• WORK ORDER: For the data below, retype word for word the lines from the one containing "Instruction: Open the" through the one containing "in the chart"; drop the pictures.

• DATA:

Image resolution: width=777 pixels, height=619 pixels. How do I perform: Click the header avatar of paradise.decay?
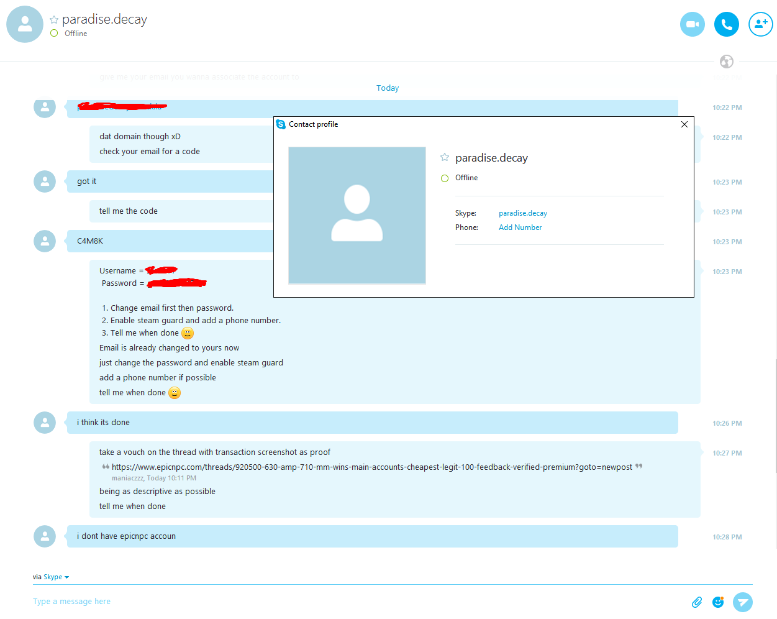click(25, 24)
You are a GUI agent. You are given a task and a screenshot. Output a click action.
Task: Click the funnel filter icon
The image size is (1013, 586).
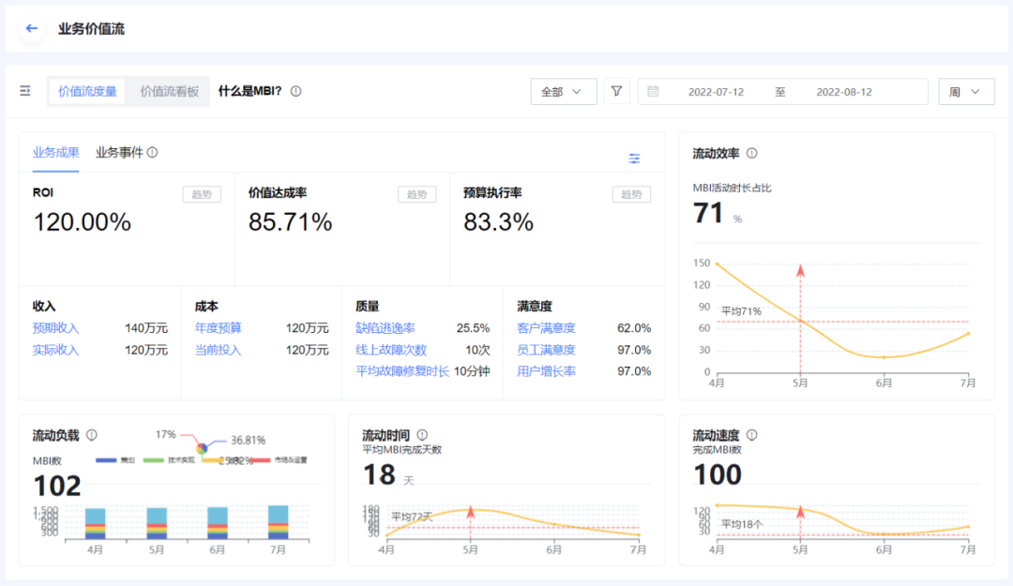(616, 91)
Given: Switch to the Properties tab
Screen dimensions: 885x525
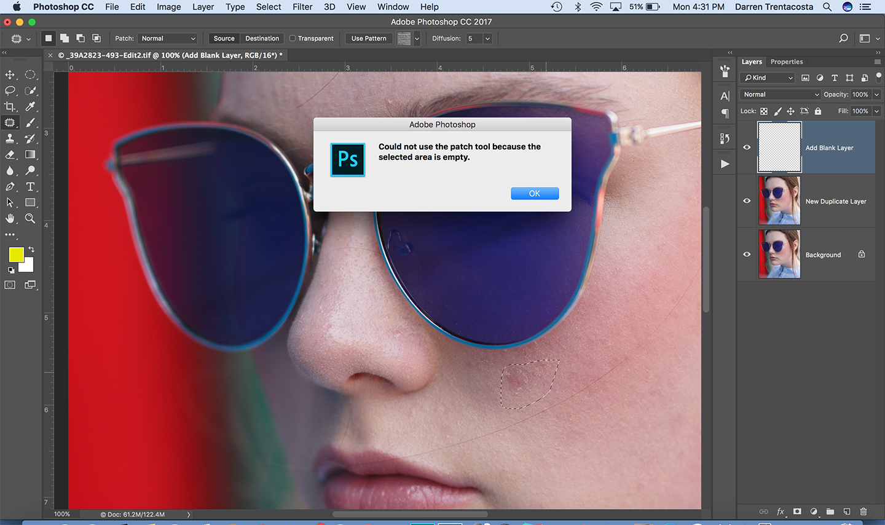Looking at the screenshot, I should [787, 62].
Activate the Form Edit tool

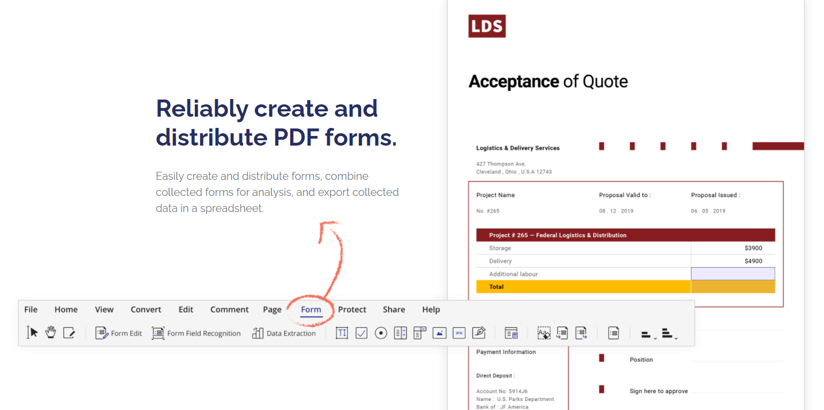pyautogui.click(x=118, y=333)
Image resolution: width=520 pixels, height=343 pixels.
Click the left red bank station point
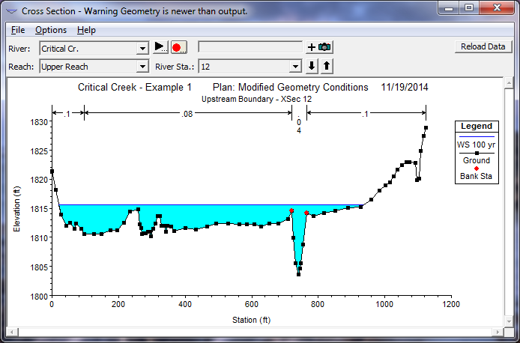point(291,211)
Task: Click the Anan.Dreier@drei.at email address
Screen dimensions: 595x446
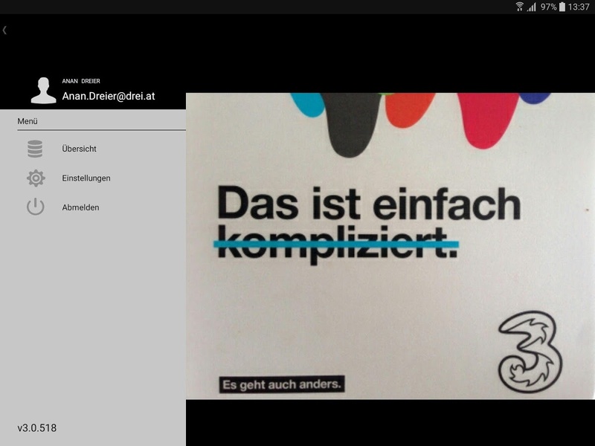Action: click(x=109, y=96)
==
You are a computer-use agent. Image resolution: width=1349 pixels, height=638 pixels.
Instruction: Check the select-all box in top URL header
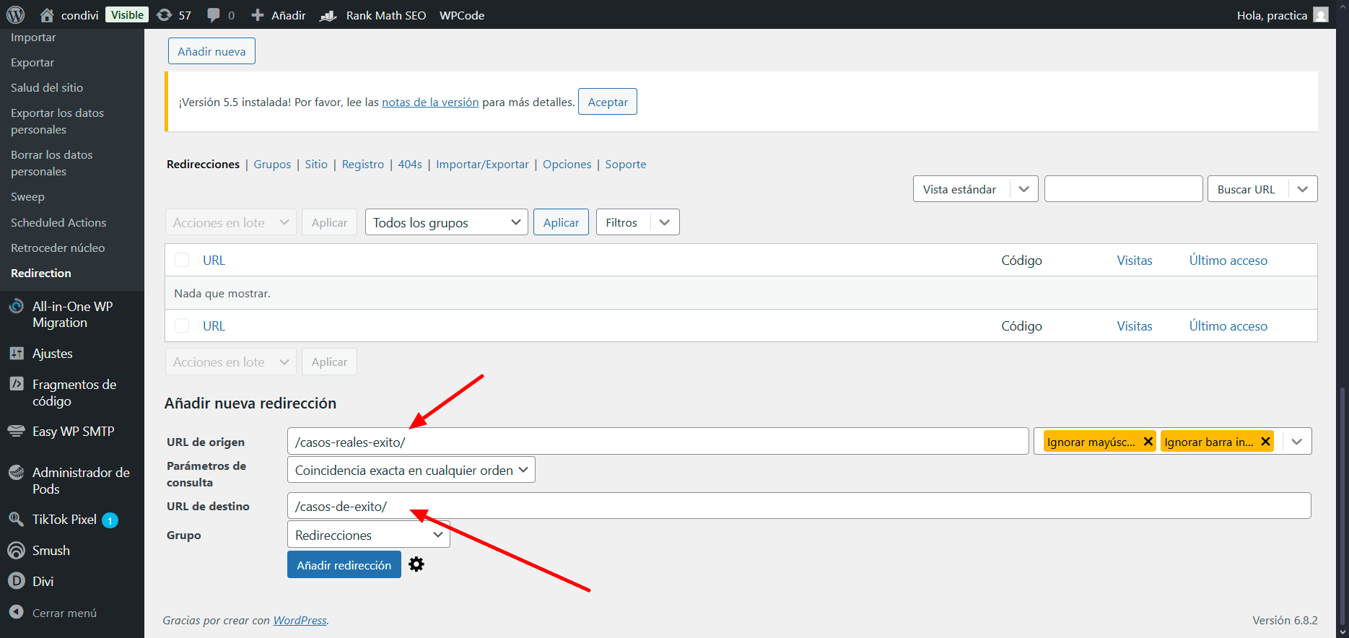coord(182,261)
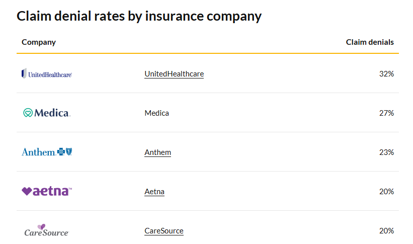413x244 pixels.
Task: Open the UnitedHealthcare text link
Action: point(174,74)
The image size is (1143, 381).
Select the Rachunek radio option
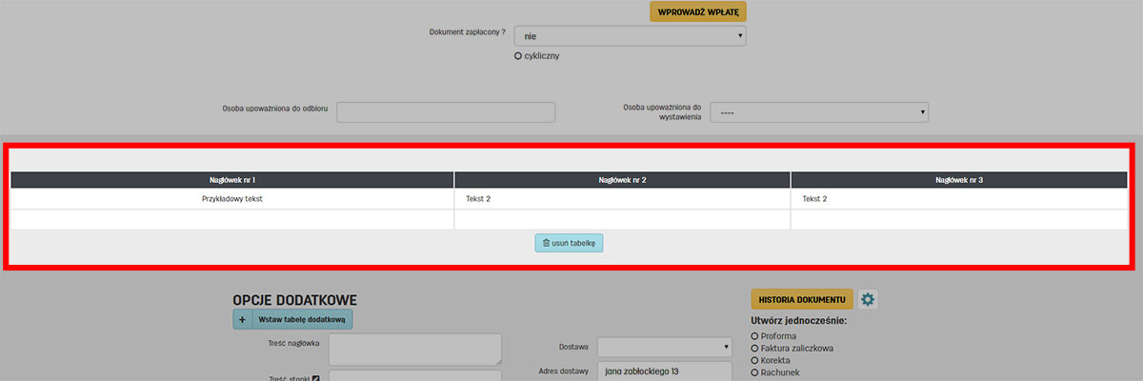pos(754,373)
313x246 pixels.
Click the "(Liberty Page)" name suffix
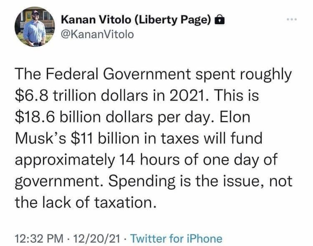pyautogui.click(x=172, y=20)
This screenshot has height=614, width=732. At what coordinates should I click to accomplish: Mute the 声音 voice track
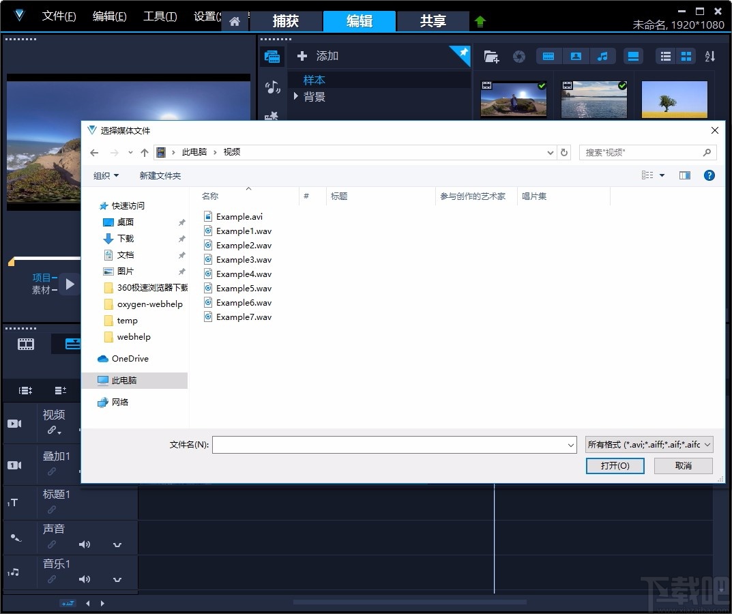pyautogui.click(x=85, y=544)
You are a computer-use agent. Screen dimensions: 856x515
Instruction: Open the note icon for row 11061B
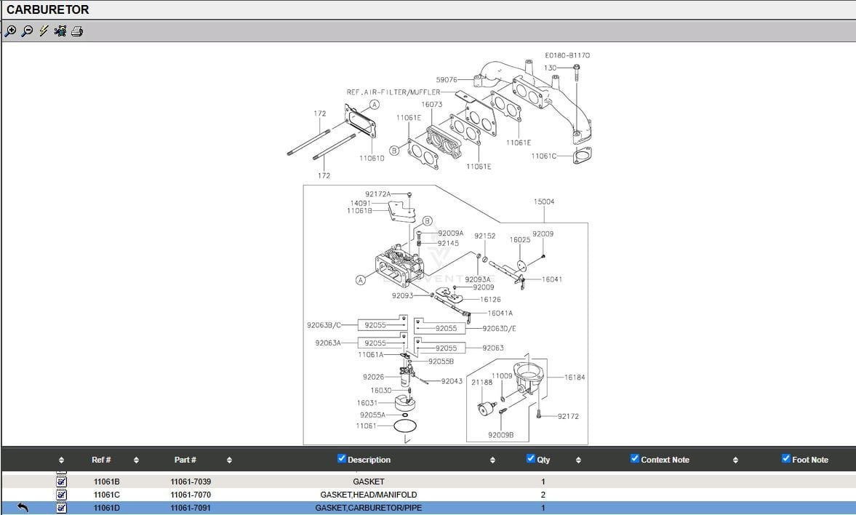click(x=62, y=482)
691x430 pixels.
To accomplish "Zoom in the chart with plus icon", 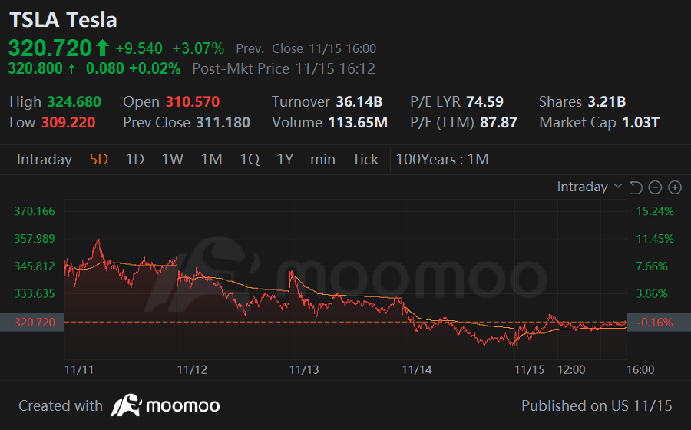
* * *
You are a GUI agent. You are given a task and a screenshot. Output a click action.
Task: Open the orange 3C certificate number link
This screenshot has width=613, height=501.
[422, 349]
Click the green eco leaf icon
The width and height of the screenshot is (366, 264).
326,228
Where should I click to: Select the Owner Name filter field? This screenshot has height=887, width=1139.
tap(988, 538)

• EXERCISE RESULT:
Instruction: Open the note icon for row 11061B
click(x=62, y=482)
691x430 pixels.
To accomplish "Zoom in the chart with plus icon", 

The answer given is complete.